The plot is full of suspense but whilst it plays out it never gives much away in terms of clues and what we are left with at it's conclusion is a bunch of people whose lives have been badly damaged, indeed only Sonia seems to come out of it unscathed, and it is the truth about the damage that comes out in the end with maybe just the tiniest hint of happy ever afters.
I think it would be shallow to say I liked or enjoyed this book but I did want to keep reading it and I can admire the writing style as it was indeed extremely clever, but for my taste and sensibilities it was just too dark.
This was a very interesting and different read with Maggie, the central character, recovering from a dreadful incident where she lost her young daughter. Maggie is eventually released from hospital in a very fragile state facing dreadful circumstances, abandoned by her husband, no home or income and the loss of Elspeth, in an accident that she believes she caused. I am finding that a lot of psychological thrillers these days have characters who have no parents, always seem to be killed early on in a car accident, and no immediate family or close friends, which makes their situation all the more difficult. I feel that in so many of these books, the inclusion of parents, close friends, siblings etc would mean that the storyline just wouldn't work. The hero, or much more often, heroine, feels isolated which supposedly adds to their plight. Maggie is no exception to this. So we are introduced to regular letters from a young girl who has apparently been abandoned herself by her parents and sent to a cruel and horrific boarding school. I think you are meant to think into the possibility that the letters are from Elspeth and perhaps she wasn't dead after all, maybe whisked away by her father. I then wondered if Maggie herself had written them when she was a child but after that I just wasn't sure. Maggie seems to spend a lot of time crying but maybe I would in the same situation. Finally everything ties up and we are made aware of the terrible thing that Maggie did when she was young, a secret that could not be told. To be honest I would have liked a happier ending, it was all quite depressing without a break, maybe there was a glimmer of something eventually. It was a good read but maybe not a book I would remember.

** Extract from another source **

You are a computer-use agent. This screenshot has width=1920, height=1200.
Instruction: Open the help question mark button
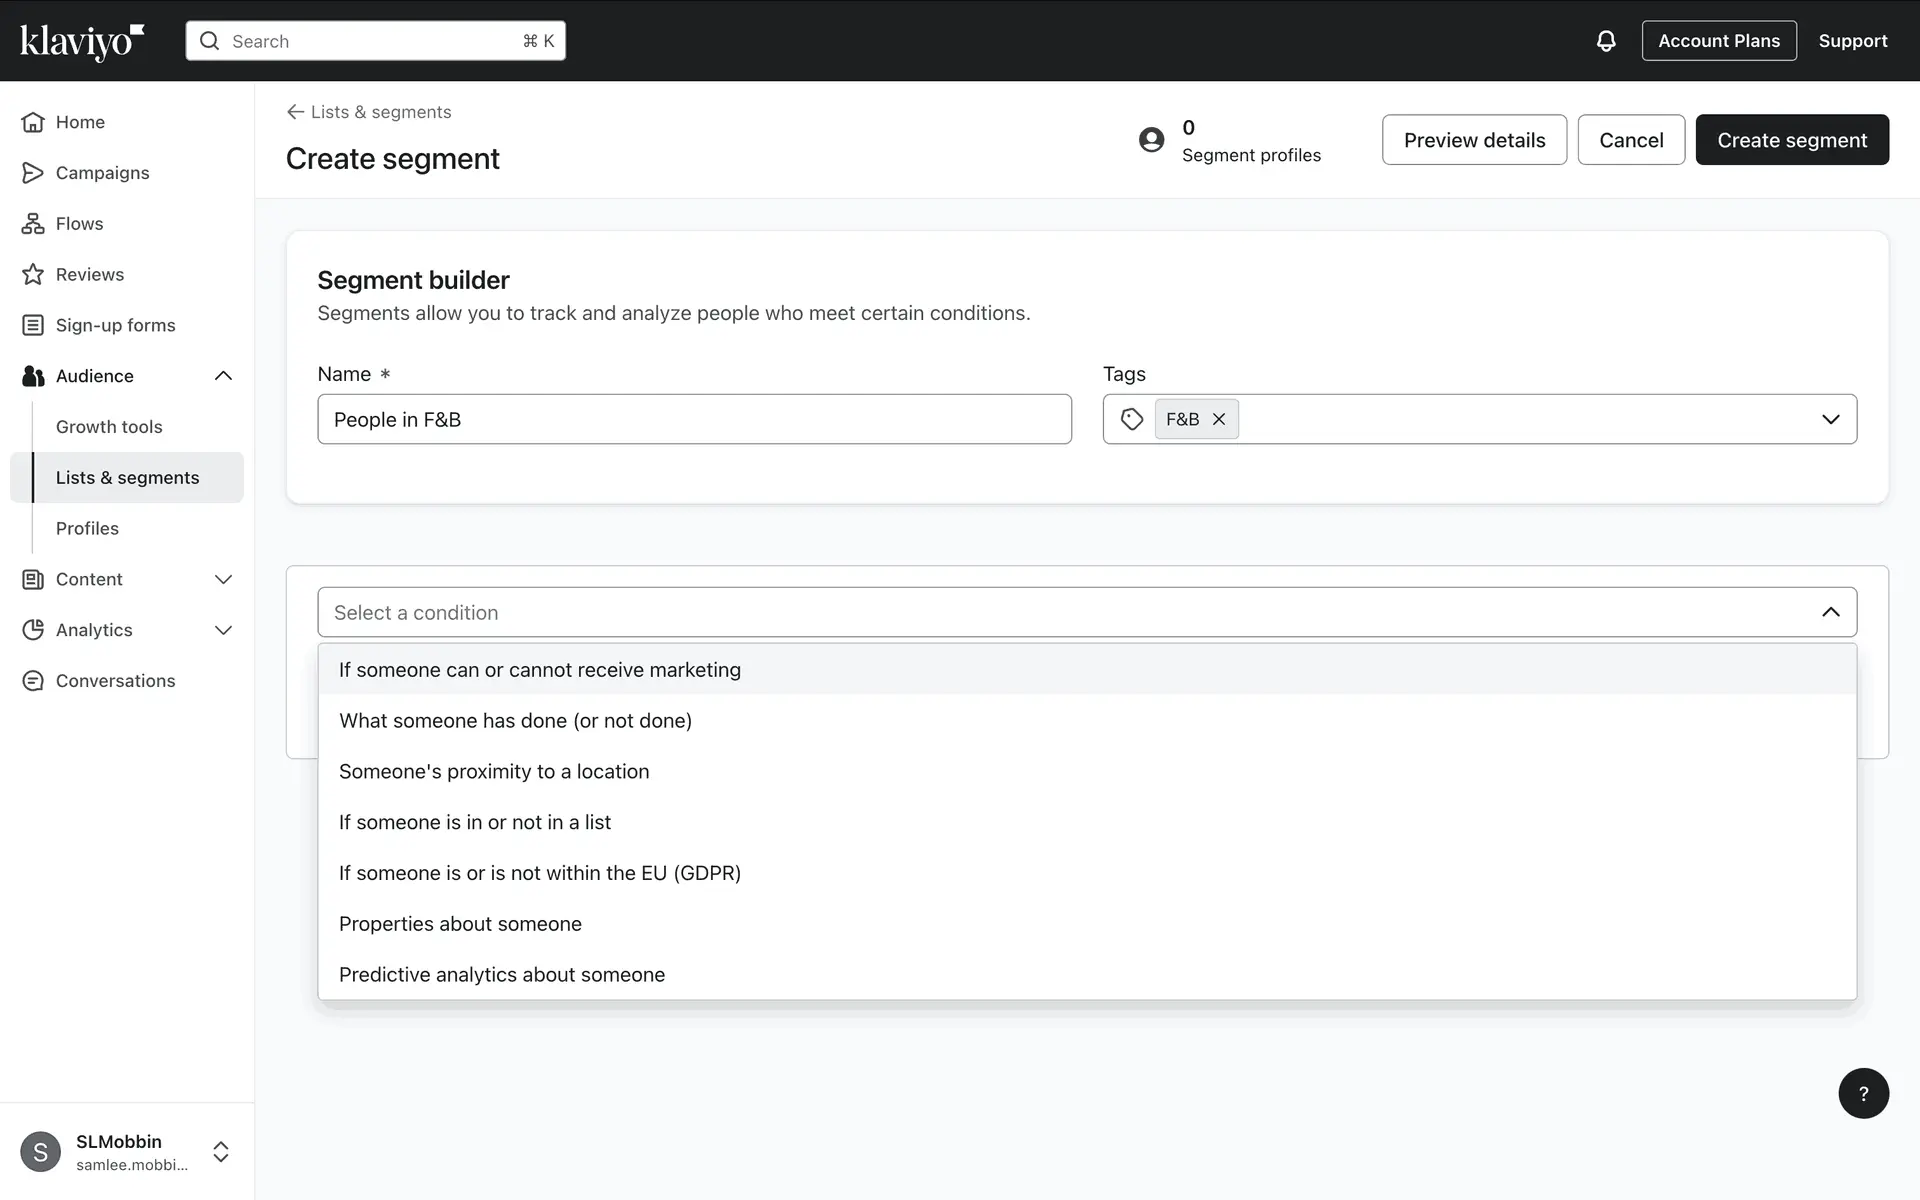[x=1863, y=1093]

Margaret Allan, (Maggie) enters a plea to a crime of manslaughter. The story then begins with Maggie waking up from a coma, which she has been in for six weeks since the day of the accident.
She is told that her daughter, Elspeth, was killed in the accident and her husband has since disappeared. She also discovers that her husband sold their family home some years back and they have been renting it ever since. He gave notice to the company after their daughter had been buried and as a result Maggie has nowhere to live. Devastated, she tries to recall what happened the night her car went into the river with her daughter locked inside.
Struggling with memory loss Maggie begins to recall snippets of what happene that night. Gradually the reader is fed more snippets from Maggies past, providing a twisty, turny read.
Weaved throughout the novel there are heart wrenching letters from a child to her mother which plead for her mother to collect her and take her home. Get your tissues out -it's teary reading and very well done.
Thank you to NetGalley, Penguin Books UK and Nuala Ellwood for my advance copy. I read Elwood's first novel which was very different to this one but I do like the writing style and I flew through it. It would be a great holiday read.
I would highly recommend this book for fans of the psychological thriller genre.
Thanks to NetGalley and the publisher for my advance copy.